In the process of ICSI, a single sperm cell is injected directly into the egg. The procedure is carried out in our laboratory under a microscope while the eggs are kept on a warm stage at 30°C. During thee injection procedures, micromanipulators are used to reduce hand movements to microscopic movements. The sperm injection pipette is used to immobilize and then to inject the sperm into the egg while it is kept stationary using a holding pipette. A small percentage of the eggs may be damaged by the ICSI procedure. After egg retrieval, about 80% to 100% of the eggs are expected to be mature for sperm injection. Not all eggs will fertilize after ICSI and some fertilized eggs may not divide into a cleavage stage embryo. Overall, however, the live birth rates with ICSI equal those achieved by conventional IVF. ICSI is the only option available to achieve parenthood with their own gametes, for most couples with severe male factor infertility.
Microsurgical Epididymal Sperm Aspiration (MESA) - -
In cases where the ejaculate does not contain sperm, MESA - Microsurgical Epididymal Sperm Aspiration is performed by a urologist specializing in infertility on the same day that the eggs are retrieved or in advance of the ICSI-IVF cycle. Epididymal and testicular sperm require ICSI for fertilization. During the MESA procedure it is common to obtain more sperm than needed for the ICSI treatment and the additional sperm can usually be frozen for future attempts.
Embryo Freezing & Frozen Embryo Transfer Cycle
During the IVF treatment cycle, there are usually additional or more than required embroys which are fertilized and growing. Only a few of these are required in that particular cycle. The remaining can be frozen. This is called 'embryo freezing'. The additional fertilized embryos can be frozen and stored for replacement in the future. There are chances that embryos may not survive the freezing process and/or may be incapable of resuming growth after thawing. When damage occurs during the freezing process, the pregnancy usually does not ensue. Offspring born from frozen embryos have the same rate of congenital abnormalities as the general population. The likelihood of establishing a pregnancy following transfer of frozen-thawed embryos is near about 15-20% per transfer.
Treatment procedure for transfer of frozen embryos is very simple. The female patient is put on estradiol valerate tablets from the 2nd day of her periods for proper development of the lining of the uterus. Female patient undergoes sonography once or twice to monitor the response. When the lining is developed properly, then progesterone tablets are added and embryo transfer is carries out 2 or 3 days later. Male partner's presence is not required during this protocol.
Donor Recipient Cycle
In patients in whom the sperm or the egg cannot be produced or is not of good quality, can benefit from using these donated by other couples.
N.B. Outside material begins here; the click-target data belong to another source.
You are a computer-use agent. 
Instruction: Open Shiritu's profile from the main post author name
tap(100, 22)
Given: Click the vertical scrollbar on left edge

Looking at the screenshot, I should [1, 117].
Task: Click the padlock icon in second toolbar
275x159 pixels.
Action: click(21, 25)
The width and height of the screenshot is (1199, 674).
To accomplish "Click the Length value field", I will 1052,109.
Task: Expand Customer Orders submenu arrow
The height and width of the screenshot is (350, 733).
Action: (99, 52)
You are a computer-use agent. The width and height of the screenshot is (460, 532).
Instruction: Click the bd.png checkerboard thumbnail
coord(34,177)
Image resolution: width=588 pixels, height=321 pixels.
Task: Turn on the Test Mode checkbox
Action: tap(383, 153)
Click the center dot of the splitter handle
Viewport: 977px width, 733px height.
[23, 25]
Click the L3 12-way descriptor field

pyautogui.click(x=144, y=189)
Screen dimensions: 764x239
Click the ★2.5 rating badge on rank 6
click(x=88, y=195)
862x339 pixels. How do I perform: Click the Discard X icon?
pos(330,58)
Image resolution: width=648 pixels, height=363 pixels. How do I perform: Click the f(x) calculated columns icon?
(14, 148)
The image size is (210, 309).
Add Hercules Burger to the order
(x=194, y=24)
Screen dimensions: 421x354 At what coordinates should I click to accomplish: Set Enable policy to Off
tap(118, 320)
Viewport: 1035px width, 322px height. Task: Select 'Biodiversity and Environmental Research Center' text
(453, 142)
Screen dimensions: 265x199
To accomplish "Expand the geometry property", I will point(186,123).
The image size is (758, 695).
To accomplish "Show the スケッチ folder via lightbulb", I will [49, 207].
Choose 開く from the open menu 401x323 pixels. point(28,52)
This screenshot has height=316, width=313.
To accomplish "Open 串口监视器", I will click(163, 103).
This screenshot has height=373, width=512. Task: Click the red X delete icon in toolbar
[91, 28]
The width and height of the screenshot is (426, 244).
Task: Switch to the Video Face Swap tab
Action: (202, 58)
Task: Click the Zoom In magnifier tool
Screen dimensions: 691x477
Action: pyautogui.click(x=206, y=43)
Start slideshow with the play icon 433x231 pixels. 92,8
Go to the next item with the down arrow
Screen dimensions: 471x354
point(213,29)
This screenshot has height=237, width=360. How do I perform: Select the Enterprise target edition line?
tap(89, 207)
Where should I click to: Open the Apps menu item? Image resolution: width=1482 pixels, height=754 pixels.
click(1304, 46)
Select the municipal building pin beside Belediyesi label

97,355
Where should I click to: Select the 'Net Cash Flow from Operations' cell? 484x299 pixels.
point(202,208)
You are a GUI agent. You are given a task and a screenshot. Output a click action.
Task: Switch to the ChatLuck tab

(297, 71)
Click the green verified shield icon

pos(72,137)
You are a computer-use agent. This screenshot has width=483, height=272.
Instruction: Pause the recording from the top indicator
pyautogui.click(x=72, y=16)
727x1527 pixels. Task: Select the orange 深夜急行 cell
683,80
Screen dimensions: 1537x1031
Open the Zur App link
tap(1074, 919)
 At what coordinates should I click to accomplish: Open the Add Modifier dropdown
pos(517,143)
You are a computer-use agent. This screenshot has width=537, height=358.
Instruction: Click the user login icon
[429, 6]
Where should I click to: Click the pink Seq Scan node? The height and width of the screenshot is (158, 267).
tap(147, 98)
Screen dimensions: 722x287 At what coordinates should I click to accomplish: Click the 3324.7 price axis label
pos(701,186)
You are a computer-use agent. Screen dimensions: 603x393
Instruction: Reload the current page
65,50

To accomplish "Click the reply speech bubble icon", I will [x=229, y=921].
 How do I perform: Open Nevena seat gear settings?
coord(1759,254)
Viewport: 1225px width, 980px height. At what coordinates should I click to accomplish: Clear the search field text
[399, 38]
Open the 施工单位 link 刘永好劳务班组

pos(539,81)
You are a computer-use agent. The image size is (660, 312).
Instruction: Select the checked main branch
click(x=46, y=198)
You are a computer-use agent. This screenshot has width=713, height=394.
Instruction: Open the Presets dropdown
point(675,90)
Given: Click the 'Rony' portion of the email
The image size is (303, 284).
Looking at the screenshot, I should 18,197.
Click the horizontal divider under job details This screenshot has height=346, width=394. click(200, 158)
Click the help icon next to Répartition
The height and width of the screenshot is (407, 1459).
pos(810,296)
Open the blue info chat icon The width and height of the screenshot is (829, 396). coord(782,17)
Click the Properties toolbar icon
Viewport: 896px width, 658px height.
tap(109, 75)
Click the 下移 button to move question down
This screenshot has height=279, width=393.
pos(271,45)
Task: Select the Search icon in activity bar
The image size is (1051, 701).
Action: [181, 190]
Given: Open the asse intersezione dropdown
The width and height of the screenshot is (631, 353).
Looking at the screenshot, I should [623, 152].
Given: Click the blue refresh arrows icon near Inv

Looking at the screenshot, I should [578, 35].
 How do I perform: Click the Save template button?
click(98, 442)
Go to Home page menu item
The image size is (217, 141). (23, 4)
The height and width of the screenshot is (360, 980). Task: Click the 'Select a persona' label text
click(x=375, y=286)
In the Donor Recipient Cycle, the donor and the recipient under go different type of drug therapy. In the previous cycle, both the donor and the recipient are put on oral contraceptive pills, some times for different duration to synchronize their cycles. Afterwards, the donor under goes stimulation similar to a new IVF-ICSI cycle. The recipient is managed similar to a Frozen Embryo Transfer Cycle. To give a fresh semen sample, the male partner of the recipient is needed on the day of egg collection from the donor.
In this procedure, the eggs are taken from another patient with their consent and the sperms can be either of the husband or a donor.
The female patient who is going to be the recipient of egg or embryo donation, requires to take prescribed drugs for proper development of the lining of uterus. Female patient is treated in the same way as done in the case of Frozen Embryo Transfer Cycle. However, to give a fresh semen sample, the male partner of the recipient is needed on the day of egg collection from the donor.